- 07.03.2011, 18:15:11
- /
- OTS0274 OTW0274
WirtschaftsBlatt-Leitartikel: Eine neue Qualität der Angst - von Michael Laczynski
Politik spielte bei Ölpreis-Kalkulationen keine Rolle. Bis jetzt
Wien (OTS) - Es geht ein Gespenst um an den Finanzmärkten - das
Gespenst eines außer Rand und Band geratenen Ölpreises. Die
Ereignisse der vergangenen Wochen und Monate haben Investoren die
Abhängigkeit der Weltwirtschaft von der Lage in der arabischen Welt
verdeutlicht und den Ölhandel auf Hochtouren gebracht. Während also
Libyen in den Bürgerkrieg schlittert und die Preise weiter klettern,
schrauben Analysten rund um den Globus ihre mittelfristigen
Preisprognosen nach oben. War vor genau einem Jahr das Akronym BRIC
in aller Munde, spricht man heutzutage nur noch von MENA: Middle East
and North Africa.
Der Motor all dieser Entwicklungen ist Angst: Die arabischen Despoten
haben Angst vor ihrem Volk und um ihre Pfründe; die Industrienationen
haben Angst vor dem Tag, an dem die saudischen Ölquellen versiegen;
die Italiener fürchten sich vor einer Armada der Armen und Hungrigen
und die Kommunisten in China vor der Inflation. Nur die
Aufständischen in Libyen scheinen ohne Furcht zu sein - wohl, weil
sie wenig zu verlieren und die Freiheit zu gewinnen haben.

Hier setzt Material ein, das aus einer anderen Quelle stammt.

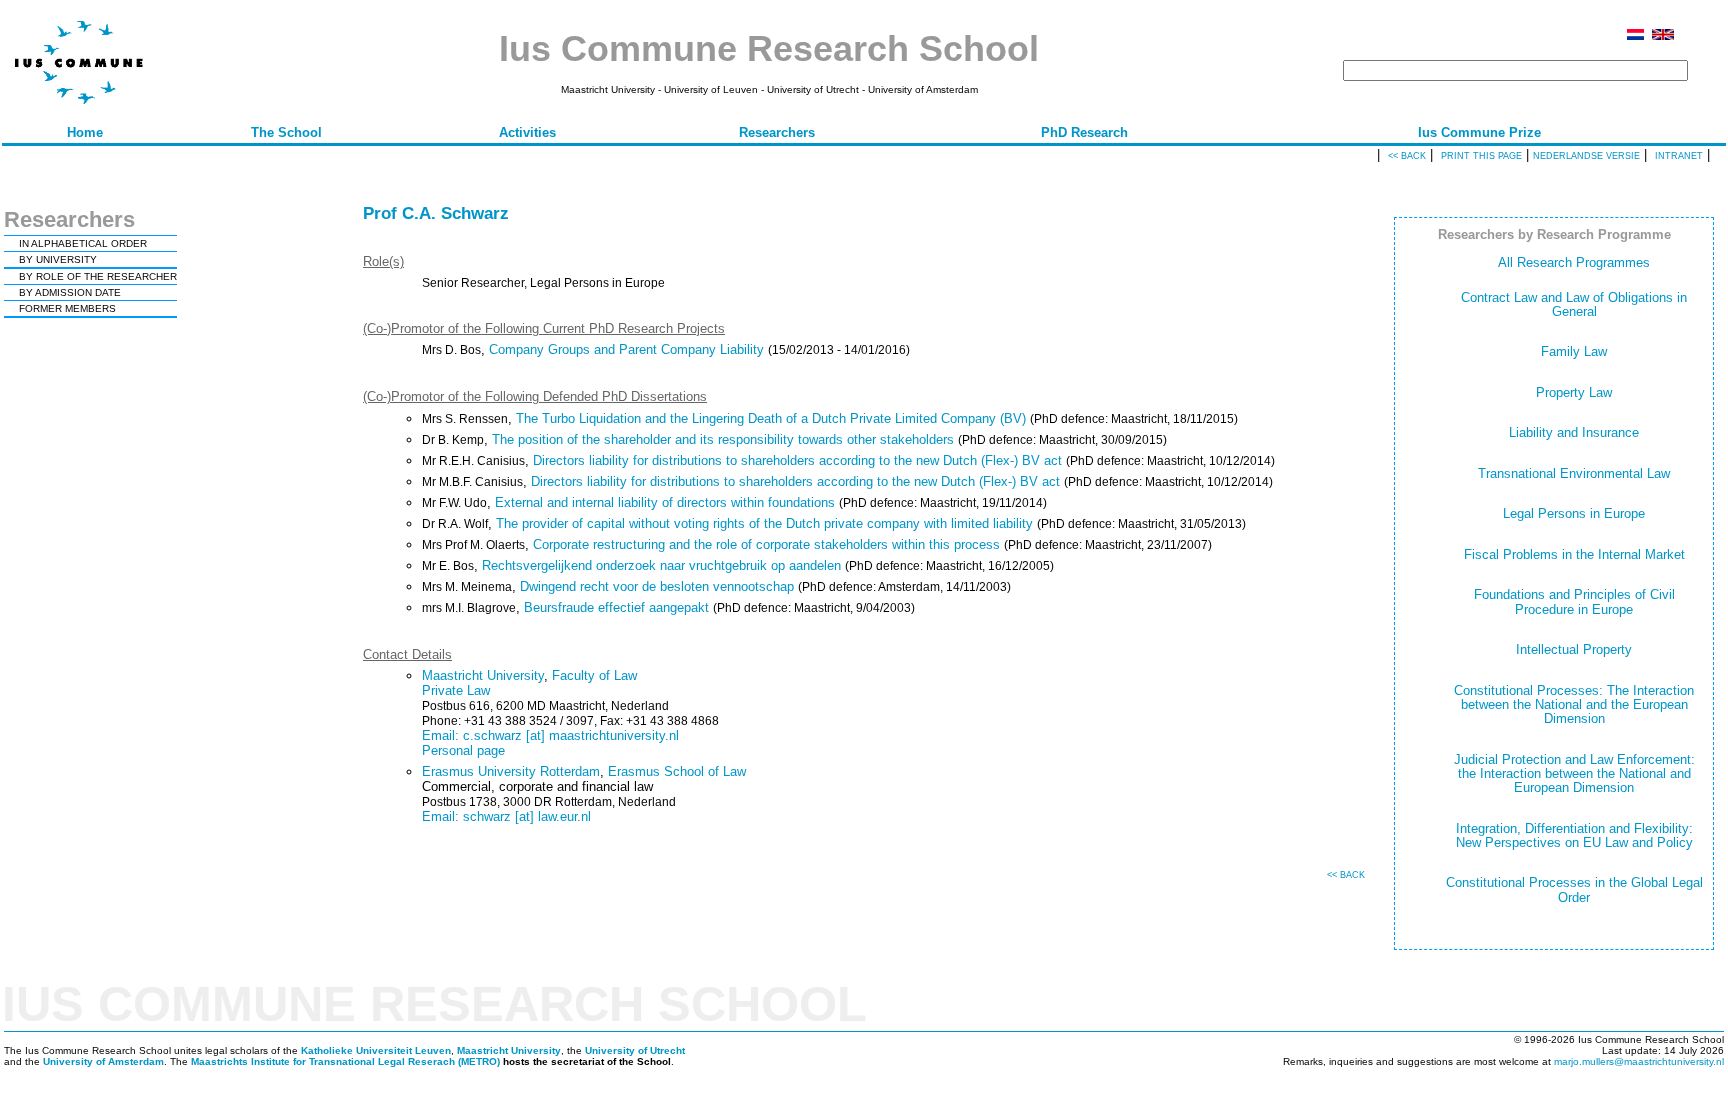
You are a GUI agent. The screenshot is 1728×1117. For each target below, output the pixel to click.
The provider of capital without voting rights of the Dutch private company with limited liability (764, 523)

Zumindest in unseren Breiten haben wir es allerdings mit einer neuen
Qualität der Angst zu tun. Die mit Öl verbundenen Risiken ließen
sich lange Zeit in zwei Kategorien einteilen: zu viel Nachfrage
(Stichwort wachsendes China) auf der einen und zu wenig Angebot
(versiegende Quellen) auf der anderen Seite. Doch über einen
Totalausfall aufgrund von Revolution und Krieg scheint niemand
ernsthaft nachgedacht zu haben. Bis jetzt.
Womit wieder einmal bewiesen wäre, dass Märkte dazu gänzlich
ungeeignet sind, Politik in die Preisermittlung einzubeziehen. Die
Schuldenkrise der Eurozone ist in dieser Hinsicht ein Paradebeispiel:
Die sich über Jahre abzeichnenden wirtschaftspolitischen Probleme in
Griechenland, Irland und Co. wurden so lange ignoriert, bis es nicht
mehr ging - und dann brach an den Anleihenmärkten schlagartig die
Panik aus. Nicht nur OeNB-Gouverneur Ewald Nowotny spricht im
Zusammenhang mit der Euro-Krise von einem Marktversagen. Wie weit es
sich dabei um einen einmaligen Tilt oder um einen Systemfehler
handelt, wird die Zukunft weisen.
Apropos Notenbank: Dass Europa den Ereignissen nicht hilflos
ausgeliefert sein muss, hat dieser Tage EZB-Chef Jean-Claude Trichet
bewiesen. Mit seiner Andeutung einer Zinserhöhung im April schickte
er die Einheitswährung schlagartig nach oben. Und was ist das beste
Rezept gegen ein teurer werdendes, in Dollar denominiertes Öl?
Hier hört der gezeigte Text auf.